What is needed = What lines of the data hold the string "heading"? Pull each one out.

Records shown =
== == ==
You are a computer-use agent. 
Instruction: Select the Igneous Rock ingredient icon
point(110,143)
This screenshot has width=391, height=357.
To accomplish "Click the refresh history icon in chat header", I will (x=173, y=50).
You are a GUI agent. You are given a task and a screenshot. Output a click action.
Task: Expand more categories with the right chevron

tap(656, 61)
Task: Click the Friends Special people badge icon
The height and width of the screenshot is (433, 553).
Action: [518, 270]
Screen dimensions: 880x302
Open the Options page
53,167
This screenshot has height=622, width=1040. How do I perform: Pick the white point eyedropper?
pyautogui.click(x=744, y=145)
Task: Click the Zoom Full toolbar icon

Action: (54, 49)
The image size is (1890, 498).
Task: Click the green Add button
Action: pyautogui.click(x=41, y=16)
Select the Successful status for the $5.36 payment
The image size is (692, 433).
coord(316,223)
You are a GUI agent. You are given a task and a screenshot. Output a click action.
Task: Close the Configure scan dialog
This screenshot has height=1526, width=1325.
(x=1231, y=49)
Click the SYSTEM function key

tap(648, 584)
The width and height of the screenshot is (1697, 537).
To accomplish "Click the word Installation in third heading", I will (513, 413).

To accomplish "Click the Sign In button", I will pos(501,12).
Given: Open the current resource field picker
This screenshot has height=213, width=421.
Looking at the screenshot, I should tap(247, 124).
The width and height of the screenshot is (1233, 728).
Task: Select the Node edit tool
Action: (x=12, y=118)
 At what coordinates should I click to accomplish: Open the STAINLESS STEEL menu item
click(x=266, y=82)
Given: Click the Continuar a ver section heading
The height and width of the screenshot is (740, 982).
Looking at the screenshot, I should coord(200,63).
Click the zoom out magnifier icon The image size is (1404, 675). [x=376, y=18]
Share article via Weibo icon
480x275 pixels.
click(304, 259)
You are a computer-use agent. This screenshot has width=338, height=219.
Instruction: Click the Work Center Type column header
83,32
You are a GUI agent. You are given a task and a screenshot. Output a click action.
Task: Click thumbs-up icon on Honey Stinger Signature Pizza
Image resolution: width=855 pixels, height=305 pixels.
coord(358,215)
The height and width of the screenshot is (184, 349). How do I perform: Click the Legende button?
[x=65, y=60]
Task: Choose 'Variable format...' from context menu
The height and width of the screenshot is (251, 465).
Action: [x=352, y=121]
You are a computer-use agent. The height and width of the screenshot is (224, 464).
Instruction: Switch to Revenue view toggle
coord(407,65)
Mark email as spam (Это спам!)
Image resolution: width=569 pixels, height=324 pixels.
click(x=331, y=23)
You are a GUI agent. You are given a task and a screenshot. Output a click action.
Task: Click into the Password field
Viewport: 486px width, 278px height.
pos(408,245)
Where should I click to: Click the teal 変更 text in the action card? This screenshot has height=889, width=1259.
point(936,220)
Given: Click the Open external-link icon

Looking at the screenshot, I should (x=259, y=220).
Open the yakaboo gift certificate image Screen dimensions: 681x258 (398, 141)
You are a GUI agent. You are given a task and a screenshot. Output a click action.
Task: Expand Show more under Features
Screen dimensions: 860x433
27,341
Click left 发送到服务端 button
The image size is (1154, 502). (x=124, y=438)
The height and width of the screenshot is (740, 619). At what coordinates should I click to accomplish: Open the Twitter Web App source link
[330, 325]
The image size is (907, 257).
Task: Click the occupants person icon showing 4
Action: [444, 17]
== == ==
Response box =
To accomplish "Click the word Installation in third heading", I will (513, 413).
Given: Click the Continuar a ver section heading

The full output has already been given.